Tuesday, January 20, 2009

The Faceman Speaks

Dirk Benedict opines on modern Hollywood, moral ambiguity, the attack on the family, the furthering of self-hatred and the continued derision of manhood with Lost In Castration:
Witness the “re-imagined” “Battlestar Galactica,” bleak, miserable, despairing, angry and confused. Which is to say, it reflects in microcosm the complete change in the politics and morality of today’s world, as opposed to the world of yesterday. The world of Lorne Greene (Adama), Fred Astaire (Starbuck’s Poppa) and Dirk Benedict (Starbuck). I would guess Lorne is glad he’s in that Big Bonanza in the sky and well out of it. Starbuck, alas, has not been so lucky. He’s not been left to pass quietly into that trivial world of cancelled TV characters.

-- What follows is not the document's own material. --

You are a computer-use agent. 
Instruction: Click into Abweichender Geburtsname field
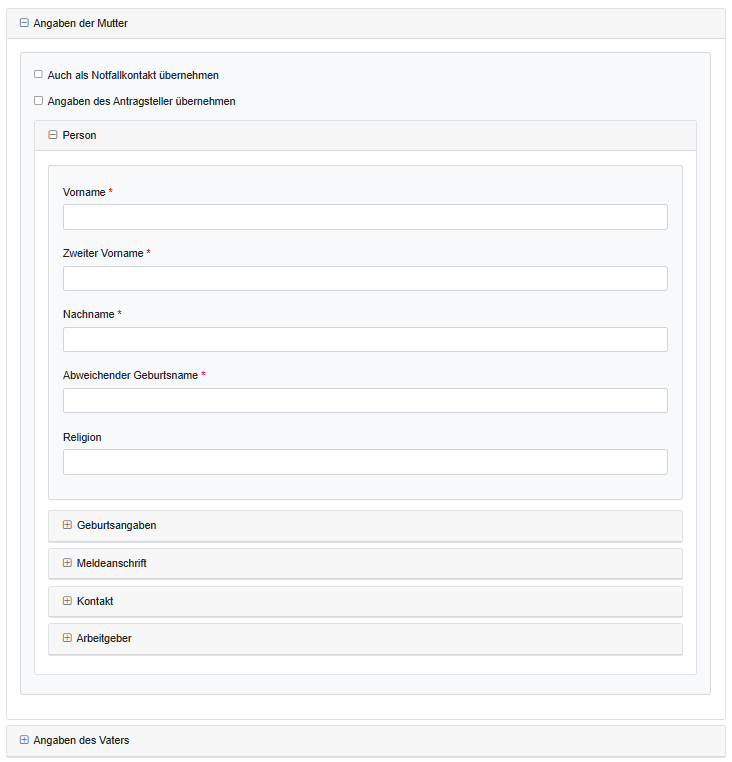(365, 400)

“Re-imagining”, they call it. “Un-imagining” is more accurate. To take what once was and twist it into what never was intended. So that a television show based on hope, spiritual faith and family is un-imagined and regurgitated as a show of despair, sexual violence and family dysfunction. To better reflect the times of ambiguous morality in which we live, one would assume. A show in which the aliens (Cylons) are justified in their desire to destroy human civilization, one would assume. Indeed, let us not say who the good guys are and who the bad are. That is being “judgmental,” taking sides, and that kind of (simplistic) thinking went out with Margaret Thatcher and Ronald Reagan and Kathryn Hepburn and John Wayne and, well, the original “Battlestar Galactica.”
Big Hollywood is a site intended for "conservative" show-biz folks to come together. Some of them still have to do it anonymously.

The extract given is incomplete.